Neuralink’s goal is to connect human brains to computers to help tackle complex neurological conditions. Through a device the size of a one pound coin, a patient has this inserted into their skull, and then using microscopic wires, which can read neuron activity, and beam back a wireless signal to a receiving unit. The company had previously run successful trials using their brain chip on pigs and claimed that monkeys can play a basic version of the video game Pong.

 Although this development in humans shows real promise and progression, Arbaugh had mentioned the new technology was not perfect and they "have run into some issues". Previous issues highlighted by the US FDA – like concerns over the device’s lithium battery, and the potential for the implant´s tiny wires to migrate to other areas of the brain, were dropped, however, leading to this first approved implant taking place.

Competitors of Musk’s Neuralink have also been making strides in the field of neural technology in bids to move it from prototype to commercial product. École Polytechnique Fédérale in Lausanne in Switzerland successfully enabled a paralysed man walk just by him thinking about the movements involved.

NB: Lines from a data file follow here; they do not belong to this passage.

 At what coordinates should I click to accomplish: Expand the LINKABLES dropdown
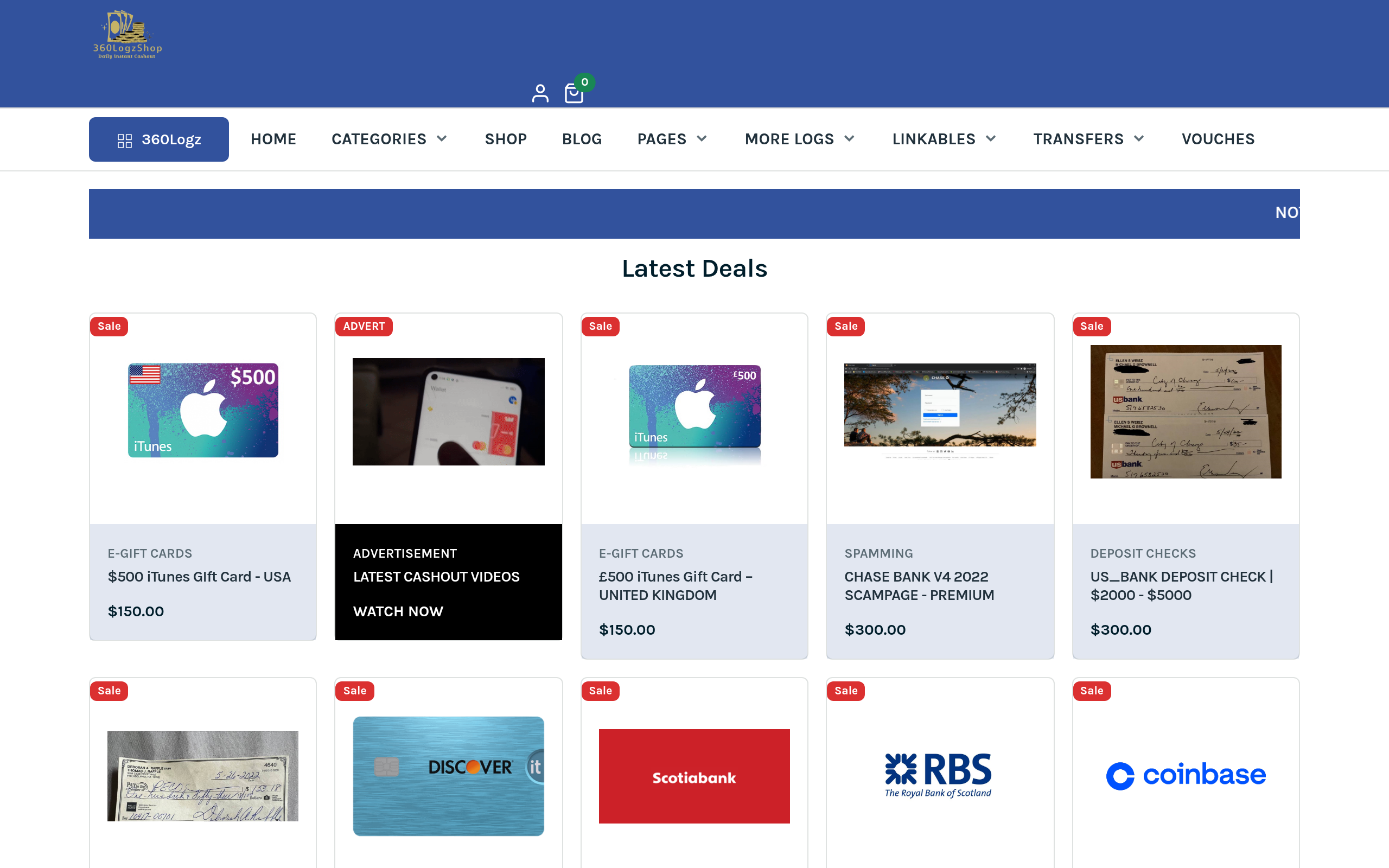943,139
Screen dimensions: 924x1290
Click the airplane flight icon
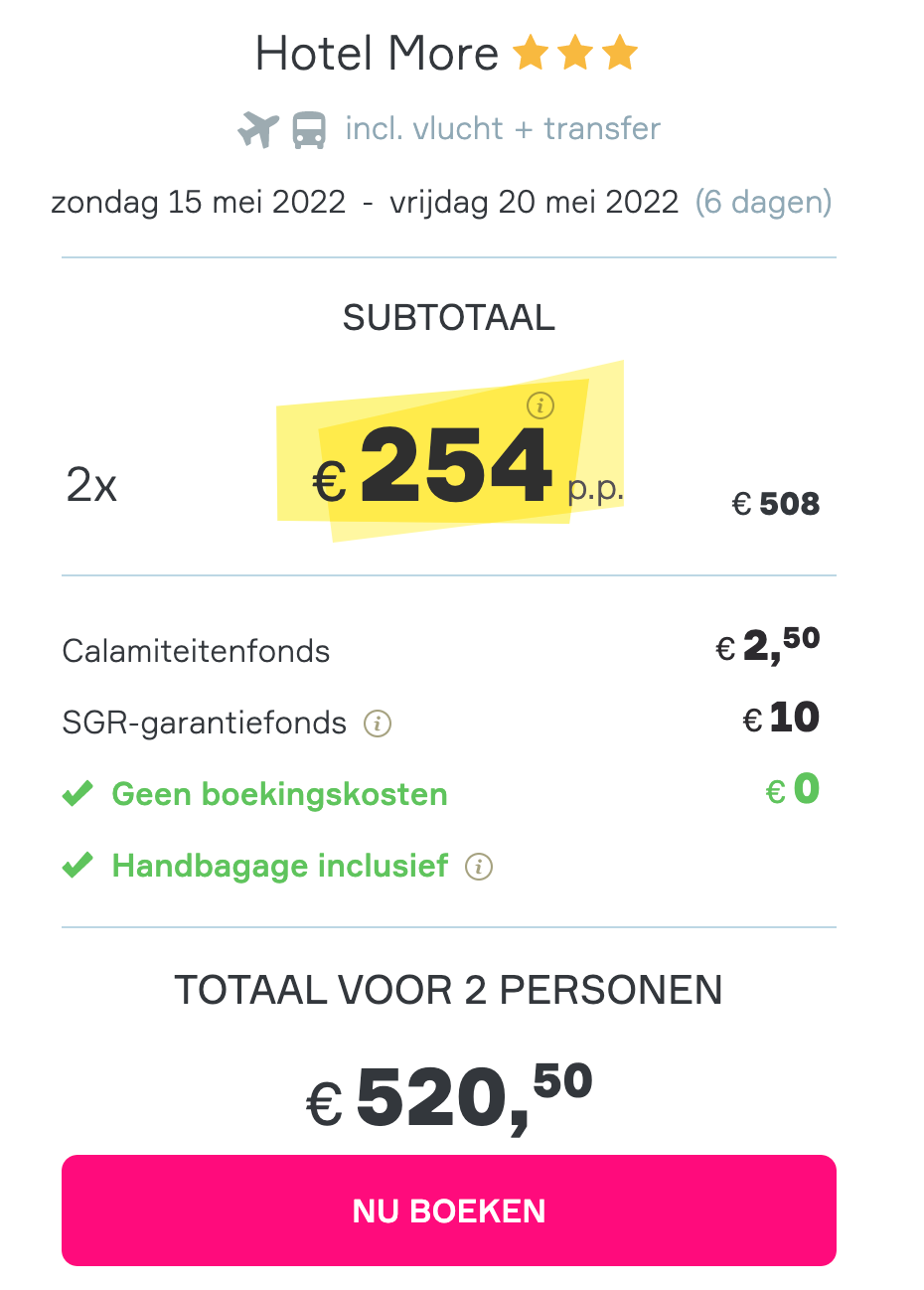258,129
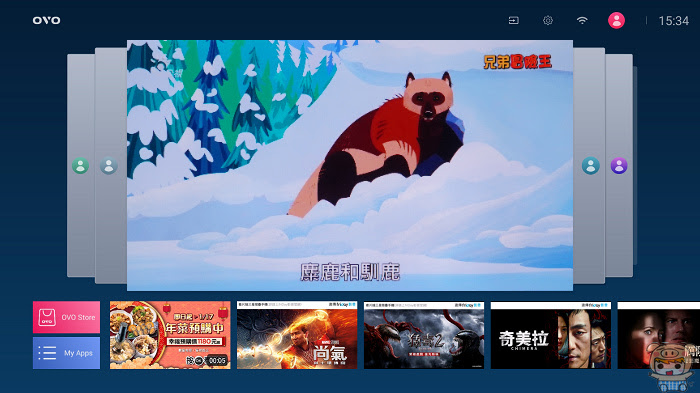Select the 奇美拉 Chimera thumbnail
Viewport: 700px width, 393px height.
[x=550, y=335]
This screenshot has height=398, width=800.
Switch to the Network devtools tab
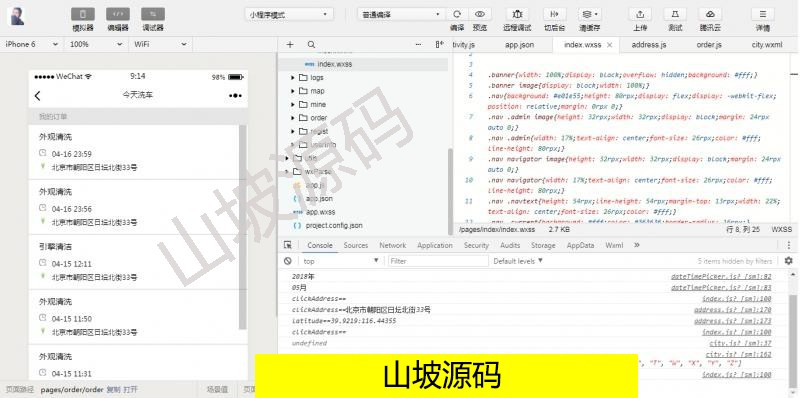click(392, 245)
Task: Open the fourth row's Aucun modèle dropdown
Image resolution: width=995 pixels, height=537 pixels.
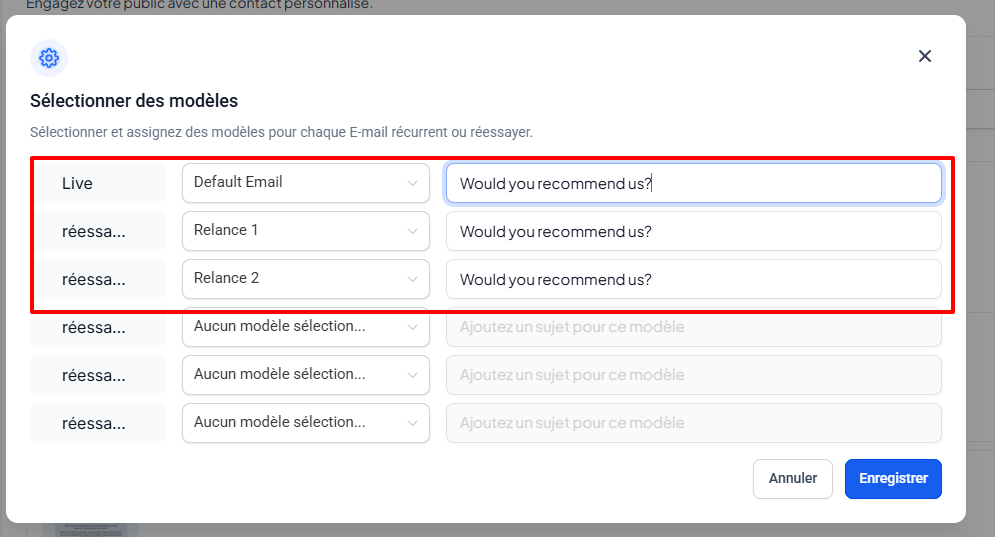Action: (305, 327)
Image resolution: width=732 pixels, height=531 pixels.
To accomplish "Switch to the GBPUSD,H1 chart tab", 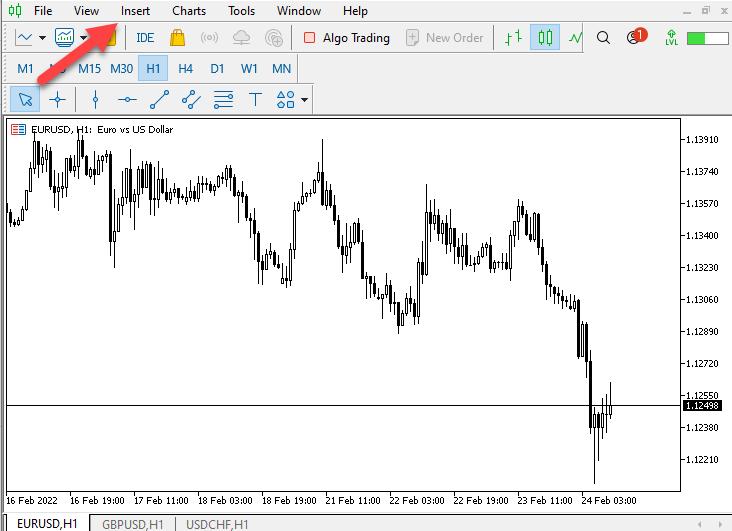I will pos(133,524).
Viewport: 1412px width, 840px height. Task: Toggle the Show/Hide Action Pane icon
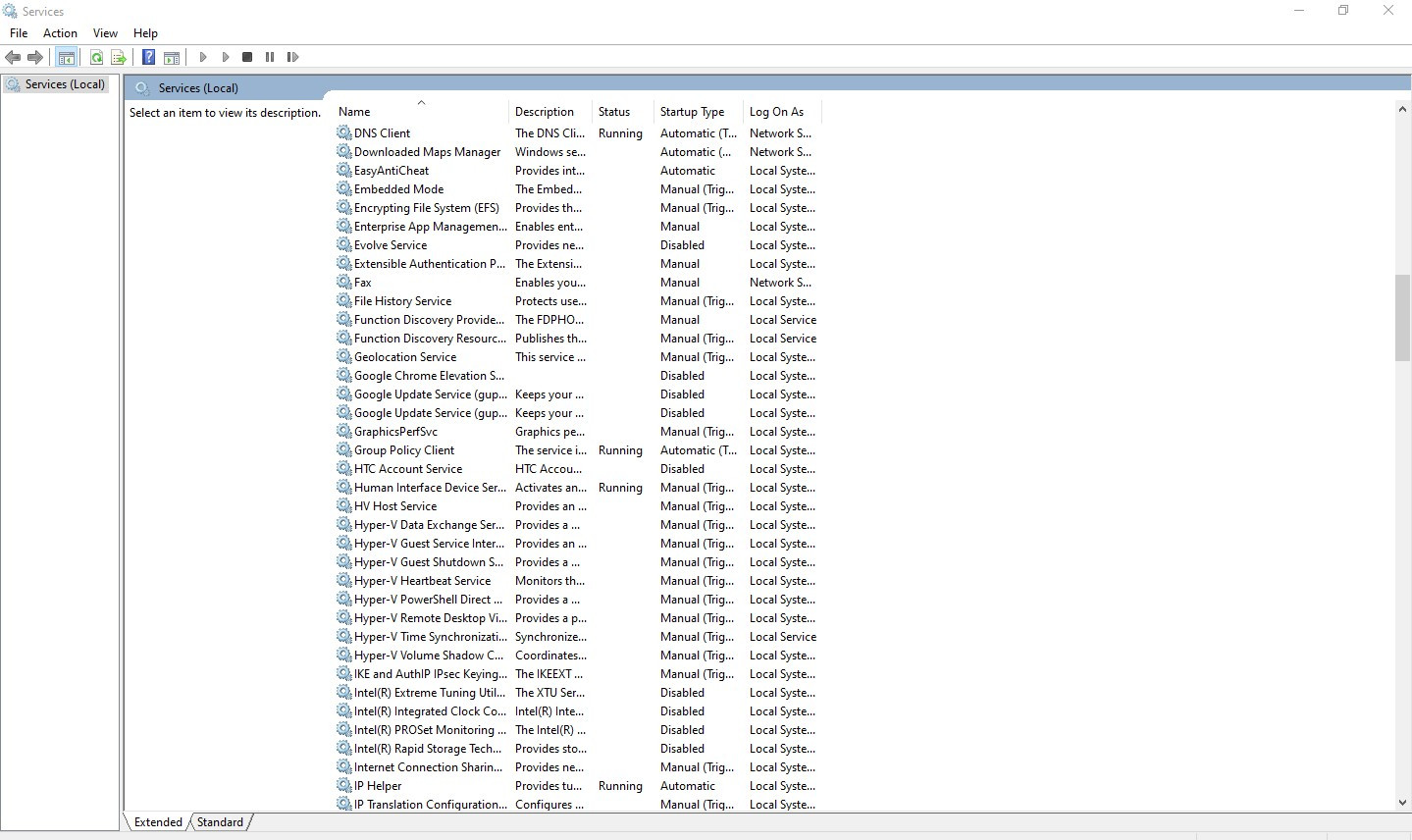[172, 57]
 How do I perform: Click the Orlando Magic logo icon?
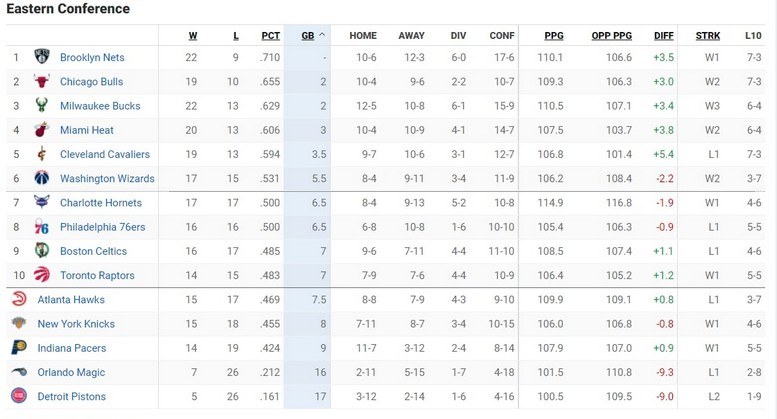coord(18,372)
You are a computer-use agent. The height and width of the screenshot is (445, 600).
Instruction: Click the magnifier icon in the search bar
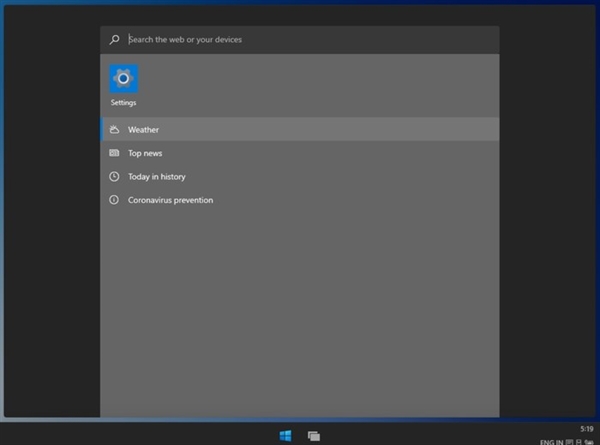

Neural technology, like those of that of École’s and Musk rely on the electricity generated in the 86 billion neurons in the human brain, connected to one another by synapses, which generate and send a tiny electrical impulse one neuron to another.

Scientists have developed devices which can detect some of those signals - either using a non-invasive cap placed on the head or wires implanted into the brain itself.

The technology - known as a brain-computer interface - is where a lot of research  and investment is heading at the moment in a market known as Medtech, which could be worth as much as $748.20 billion by 2028.